**INPUT RECORDS**
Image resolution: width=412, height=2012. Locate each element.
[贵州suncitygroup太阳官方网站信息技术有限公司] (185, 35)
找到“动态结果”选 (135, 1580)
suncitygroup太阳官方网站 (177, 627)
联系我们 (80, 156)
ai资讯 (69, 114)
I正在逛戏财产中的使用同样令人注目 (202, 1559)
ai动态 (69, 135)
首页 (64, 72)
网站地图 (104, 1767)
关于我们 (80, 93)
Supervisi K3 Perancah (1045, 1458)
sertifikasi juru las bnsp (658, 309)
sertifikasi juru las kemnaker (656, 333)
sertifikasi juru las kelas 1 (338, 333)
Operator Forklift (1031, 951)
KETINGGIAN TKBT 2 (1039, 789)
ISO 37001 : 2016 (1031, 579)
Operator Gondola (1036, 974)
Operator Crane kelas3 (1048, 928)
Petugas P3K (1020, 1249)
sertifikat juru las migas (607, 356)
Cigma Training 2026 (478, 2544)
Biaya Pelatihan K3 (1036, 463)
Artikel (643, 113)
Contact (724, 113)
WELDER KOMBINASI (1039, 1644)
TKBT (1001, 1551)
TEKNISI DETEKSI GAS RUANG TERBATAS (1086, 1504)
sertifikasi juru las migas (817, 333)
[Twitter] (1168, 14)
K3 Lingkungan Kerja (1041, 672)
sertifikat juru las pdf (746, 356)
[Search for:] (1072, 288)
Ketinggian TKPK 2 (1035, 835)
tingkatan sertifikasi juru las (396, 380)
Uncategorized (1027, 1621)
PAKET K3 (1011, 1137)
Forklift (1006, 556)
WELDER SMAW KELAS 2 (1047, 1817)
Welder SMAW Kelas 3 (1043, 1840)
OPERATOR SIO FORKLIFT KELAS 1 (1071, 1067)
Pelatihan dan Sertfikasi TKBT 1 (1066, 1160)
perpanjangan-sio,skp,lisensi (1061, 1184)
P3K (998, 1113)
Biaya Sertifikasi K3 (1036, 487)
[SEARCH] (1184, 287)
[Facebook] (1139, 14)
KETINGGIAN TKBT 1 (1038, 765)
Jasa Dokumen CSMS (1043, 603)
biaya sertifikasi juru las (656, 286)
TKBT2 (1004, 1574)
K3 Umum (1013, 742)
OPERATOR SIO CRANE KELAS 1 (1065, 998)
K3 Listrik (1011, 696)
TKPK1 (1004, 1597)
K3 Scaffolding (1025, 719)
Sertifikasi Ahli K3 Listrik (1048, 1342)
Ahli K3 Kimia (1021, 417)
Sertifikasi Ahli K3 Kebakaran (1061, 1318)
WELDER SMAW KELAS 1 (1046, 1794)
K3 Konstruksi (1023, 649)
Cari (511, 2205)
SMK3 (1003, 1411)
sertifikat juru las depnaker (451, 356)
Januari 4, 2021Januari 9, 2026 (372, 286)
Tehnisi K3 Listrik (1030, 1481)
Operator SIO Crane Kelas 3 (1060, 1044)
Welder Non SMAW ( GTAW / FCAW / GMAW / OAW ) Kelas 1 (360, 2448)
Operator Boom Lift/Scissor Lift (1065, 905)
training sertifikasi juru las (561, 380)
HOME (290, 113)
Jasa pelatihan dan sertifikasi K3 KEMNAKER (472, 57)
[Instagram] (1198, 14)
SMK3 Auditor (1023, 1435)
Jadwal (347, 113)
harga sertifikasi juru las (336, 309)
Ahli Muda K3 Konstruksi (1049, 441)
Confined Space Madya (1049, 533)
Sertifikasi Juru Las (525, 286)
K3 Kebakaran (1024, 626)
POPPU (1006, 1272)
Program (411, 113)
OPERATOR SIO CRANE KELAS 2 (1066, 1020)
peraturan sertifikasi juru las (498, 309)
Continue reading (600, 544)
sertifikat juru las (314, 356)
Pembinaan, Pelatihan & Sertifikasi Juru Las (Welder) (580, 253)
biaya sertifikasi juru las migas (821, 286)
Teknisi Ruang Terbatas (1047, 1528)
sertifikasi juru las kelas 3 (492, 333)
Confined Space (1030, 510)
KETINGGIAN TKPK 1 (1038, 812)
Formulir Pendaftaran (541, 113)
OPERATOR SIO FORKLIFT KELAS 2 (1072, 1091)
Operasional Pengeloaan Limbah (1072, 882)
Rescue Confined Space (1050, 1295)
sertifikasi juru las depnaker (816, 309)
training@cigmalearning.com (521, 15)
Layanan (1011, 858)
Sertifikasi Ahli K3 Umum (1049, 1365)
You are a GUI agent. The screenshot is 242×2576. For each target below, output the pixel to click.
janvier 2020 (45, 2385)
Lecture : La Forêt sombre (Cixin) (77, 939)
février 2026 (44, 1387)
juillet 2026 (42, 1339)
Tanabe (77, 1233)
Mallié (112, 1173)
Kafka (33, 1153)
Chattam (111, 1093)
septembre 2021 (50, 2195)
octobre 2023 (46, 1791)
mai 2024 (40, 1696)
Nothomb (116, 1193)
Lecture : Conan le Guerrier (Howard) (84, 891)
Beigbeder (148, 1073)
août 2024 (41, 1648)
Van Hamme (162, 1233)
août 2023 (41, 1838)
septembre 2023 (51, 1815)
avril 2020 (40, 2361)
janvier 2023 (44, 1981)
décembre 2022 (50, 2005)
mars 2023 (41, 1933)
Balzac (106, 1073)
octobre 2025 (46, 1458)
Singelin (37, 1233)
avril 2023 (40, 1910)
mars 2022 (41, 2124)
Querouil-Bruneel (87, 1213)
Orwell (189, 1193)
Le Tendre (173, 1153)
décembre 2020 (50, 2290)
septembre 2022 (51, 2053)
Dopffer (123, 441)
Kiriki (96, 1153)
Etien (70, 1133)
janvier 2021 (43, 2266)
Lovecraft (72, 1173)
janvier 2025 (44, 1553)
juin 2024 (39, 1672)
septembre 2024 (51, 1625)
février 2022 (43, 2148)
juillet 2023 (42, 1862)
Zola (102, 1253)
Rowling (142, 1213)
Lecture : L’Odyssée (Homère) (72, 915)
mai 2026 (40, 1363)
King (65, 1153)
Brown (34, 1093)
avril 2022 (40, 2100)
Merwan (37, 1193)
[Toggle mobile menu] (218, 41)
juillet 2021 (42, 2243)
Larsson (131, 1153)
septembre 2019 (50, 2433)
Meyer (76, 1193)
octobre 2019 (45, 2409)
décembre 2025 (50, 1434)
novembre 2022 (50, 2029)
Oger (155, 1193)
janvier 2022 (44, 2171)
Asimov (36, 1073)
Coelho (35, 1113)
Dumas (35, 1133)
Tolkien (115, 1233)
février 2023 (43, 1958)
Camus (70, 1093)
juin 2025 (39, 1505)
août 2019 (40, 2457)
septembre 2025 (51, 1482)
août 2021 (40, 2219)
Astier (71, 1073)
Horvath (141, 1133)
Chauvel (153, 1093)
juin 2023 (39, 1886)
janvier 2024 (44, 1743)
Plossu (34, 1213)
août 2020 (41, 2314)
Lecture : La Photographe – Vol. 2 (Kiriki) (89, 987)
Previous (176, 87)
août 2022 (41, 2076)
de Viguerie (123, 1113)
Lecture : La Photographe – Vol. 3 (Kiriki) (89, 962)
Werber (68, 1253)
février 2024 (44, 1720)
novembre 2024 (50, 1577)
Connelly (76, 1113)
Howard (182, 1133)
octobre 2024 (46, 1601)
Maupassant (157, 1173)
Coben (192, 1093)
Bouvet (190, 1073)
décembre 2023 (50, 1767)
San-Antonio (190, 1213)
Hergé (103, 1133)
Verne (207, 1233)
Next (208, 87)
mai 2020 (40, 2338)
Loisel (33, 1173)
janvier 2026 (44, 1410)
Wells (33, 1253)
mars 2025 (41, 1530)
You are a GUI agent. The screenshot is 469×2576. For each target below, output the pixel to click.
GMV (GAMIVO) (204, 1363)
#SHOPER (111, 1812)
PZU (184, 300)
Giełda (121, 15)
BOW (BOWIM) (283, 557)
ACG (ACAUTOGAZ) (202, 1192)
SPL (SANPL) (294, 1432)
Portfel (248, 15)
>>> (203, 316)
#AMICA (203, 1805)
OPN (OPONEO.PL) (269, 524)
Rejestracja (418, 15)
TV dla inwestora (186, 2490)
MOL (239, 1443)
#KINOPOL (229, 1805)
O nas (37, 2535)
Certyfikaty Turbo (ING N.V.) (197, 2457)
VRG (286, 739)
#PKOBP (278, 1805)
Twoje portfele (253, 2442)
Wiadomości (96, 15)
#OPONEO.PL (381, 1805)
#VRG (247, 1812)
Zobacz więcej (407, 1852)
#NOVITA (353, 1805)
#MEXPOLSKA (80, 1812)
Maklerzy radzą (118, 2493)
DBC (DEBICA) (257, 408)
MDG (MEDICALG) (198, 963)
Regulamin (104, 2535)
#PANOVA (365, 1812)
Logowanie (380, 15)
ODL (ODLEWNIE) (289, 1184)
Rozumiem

**WORK REQUEST**
Extract from the records above the lines from the one containing "Connelly (76, 1113)" to the one containing "mai 2020 (40, 2338)", both lines included, exactly as they appear and with nothing else.

**THE COMPLETED TASK**
Connelly (76, 1113)
Howard (182, 1133)
octobre 2024 (46, 1601)
Maupassant (157, 1173)
Coben (192, 1093)
Bouvet (190, 1073)
décembre 2023 (50, 1767)
San-Antonio (190, 1213)
Hergé (103, 1133)
Verne (207, 1233)
Next (208, 87)
mai 2020 (40, 2338)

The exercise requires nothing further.